Robinho flying high, Ronaldinho returning to form, Elano proving once again that he’s decisive when it counts (why can't this guy get a game at Manchester City?), Felipe Melo making a solid debut, and even Inter Milan mis-fit Adriano showing he still wants to shine for his country.

Elano gets a game (and a goal) for his country

But there's also the names who weren't there. Some of them sidelined in Europe, like Anderson or Kaká, and some of them waiting in the wings, such as midfielder Hernanes and striker Keirrison, for whom stardom with the Seleção is only a matter of time.

And there are two who were in London but were barely given time to impress: promising defender Thiago Silva and Milan sensation Alexandre Pato. It was nonsense to play The Duck for just 10 minutes against defenders he’s been turning inside out every other Sunday in Italy.
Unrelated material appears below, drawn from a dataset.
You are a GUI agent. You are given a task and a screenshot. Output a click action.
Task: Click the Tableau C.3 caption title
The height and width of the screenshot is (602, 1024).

Which brings us back to the only reason us Brazilians have yet to get swept off our feet with the national team... Dunga.

Much has been levelled at the former World Cup-winning captain since he was placed in the Seleção hot seat. He’s inexperienced, he’s defensive-minded, he’s obnoxious, he’s too sour...

For me one question soars above all: if this guy can’t pick the right shirt to go with his trousers, how can he select the right players to don the yellow shirt and teach them what to do on the pitch?

Of course, he can’t. It’s unimaginable to think of Dunga leading Brazil in a World Cup. Not now. Not ever.

Dunga: "I knew I should have just worn a suit"

We’re currently celebrating a fantastic win against one of our main rivals for 2010 World Cup glory, as we did after the 6-2 rout of Portugal last November.

And although I don’t want to be pessimistic, it’s only a matter of time before we’re brought back down to earth with a boring, scoreless home draw against Peru or Bolivia.

Having learnt the lesson of 2006, beautiful Brazil has all the tools to add a sixth World Cup crown to the trophy cabinet in South Africa next year. But we won’t clinch it if 'the ugly coach' is still in charge.